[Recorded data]
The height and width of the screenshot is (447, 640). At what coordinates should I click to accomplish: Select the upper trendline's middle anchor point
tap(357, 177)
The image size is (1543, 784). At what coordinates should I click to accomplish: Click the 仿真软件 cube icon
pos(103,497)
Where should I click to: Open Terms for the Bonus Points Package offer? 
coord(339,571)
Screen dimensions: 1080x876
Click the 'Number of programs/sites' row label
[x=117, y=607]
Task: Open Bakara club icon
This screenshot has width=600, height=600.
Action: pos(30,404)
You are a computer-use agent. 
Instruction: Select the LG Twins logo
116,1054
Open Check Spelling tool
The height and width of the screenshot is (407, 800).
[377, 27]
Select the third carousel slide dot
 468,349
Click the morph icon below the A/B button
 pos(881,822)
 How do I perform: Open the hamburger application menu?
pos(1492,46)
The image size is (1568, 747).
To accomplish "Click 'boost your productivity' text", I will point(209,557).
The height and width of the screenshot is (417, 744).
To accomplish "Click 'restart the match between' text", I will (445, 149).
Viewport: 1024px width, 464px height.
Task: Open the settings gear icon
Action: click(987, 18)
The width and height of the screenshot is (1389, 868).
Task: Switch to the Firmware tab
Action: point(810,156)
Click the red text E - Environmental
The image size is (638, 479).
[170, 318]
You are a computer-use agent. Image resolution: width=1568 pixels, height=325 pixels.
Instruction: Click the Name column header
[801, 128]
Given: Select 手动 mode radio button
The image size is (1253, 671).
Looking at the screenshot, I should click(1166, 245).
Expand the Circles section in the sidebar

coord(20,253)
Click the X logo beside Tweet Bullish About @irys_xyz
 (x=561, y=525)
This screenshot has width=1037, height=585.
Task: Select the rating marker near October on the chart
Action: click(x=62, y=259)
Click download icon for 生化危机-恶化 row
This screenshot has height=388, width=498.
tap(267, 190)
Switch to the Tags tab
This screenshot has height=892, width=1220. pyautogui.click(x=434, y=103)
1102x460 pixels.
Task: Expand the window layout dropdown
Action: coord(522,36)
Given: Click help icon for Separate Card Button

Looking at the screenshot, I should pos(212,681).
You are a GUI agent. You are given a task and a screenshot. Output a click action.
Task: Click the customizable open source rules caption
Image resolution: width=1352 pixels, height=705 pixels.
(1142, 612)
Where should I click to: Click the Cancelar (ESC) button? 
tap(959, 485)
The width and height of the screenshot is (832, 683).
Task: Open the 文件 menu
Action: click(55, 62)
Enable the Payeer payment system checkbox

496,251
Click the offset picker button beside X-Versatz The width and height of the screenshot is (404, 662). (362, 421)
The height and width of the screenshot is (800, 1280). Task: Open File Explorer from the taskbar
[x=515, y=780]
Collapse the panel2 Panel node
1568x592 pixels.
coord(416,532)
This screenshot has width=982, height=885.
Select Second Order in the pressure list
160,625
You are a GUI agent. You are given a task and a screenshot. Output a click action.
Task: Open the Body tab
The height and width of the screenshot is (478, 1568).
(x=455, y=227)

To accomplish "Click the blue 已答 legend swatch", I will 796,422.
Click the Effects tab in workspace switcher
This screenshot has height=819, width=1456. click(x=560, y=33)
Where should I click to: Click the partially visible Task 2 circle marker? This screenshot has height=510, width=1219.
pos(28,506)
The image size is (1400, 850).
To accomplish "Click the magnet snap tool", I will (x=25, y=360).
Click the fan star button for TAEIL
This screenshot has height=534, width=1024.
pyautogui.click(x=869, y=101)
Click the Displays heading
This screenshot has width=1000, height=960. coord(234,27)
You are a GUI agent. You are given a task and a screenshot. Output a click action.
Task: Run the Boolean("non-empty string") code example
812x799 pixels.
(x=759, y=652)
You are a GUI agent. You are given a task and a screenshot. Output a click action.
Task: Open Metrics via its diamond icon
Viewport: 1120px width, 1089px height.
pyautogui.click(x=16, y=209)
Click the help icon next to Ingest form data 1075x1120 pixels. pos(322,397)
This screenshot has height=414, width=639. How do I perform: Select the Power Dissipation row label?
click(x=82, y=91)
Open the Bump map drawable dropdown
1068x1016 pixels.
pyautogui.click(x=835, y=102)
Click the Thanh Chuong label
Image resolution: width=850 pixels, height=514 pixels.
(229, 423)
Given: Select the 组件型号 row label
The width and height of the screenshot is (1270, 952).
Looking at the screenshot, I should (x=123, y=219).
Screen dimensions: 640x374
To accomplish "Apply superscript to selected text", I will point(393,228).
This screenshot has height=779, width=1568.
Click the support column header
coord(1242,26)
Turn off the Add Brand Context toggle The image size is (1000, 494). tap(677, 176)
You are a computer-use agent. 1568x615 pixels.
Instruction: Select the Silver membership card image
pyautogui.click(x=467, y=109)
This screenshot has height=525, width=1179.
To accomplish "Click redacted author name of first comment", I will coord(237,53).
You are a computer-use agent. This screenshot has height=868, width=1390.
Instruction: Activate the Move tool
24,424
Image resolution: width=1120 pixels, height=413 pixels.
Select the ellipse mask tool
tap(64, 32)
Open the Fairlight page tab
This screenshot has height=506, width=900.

▶ _Problem to work on_: Write out exactly those lines of the records above that lie from the one with "Select the ellipse mask tool" through the last line, including both.

▶ _Solution to this task_:
Select the ellipse mask tool
tap(64, 32)
Open the Fairlight page tab
This screenshot has height=506, width=900.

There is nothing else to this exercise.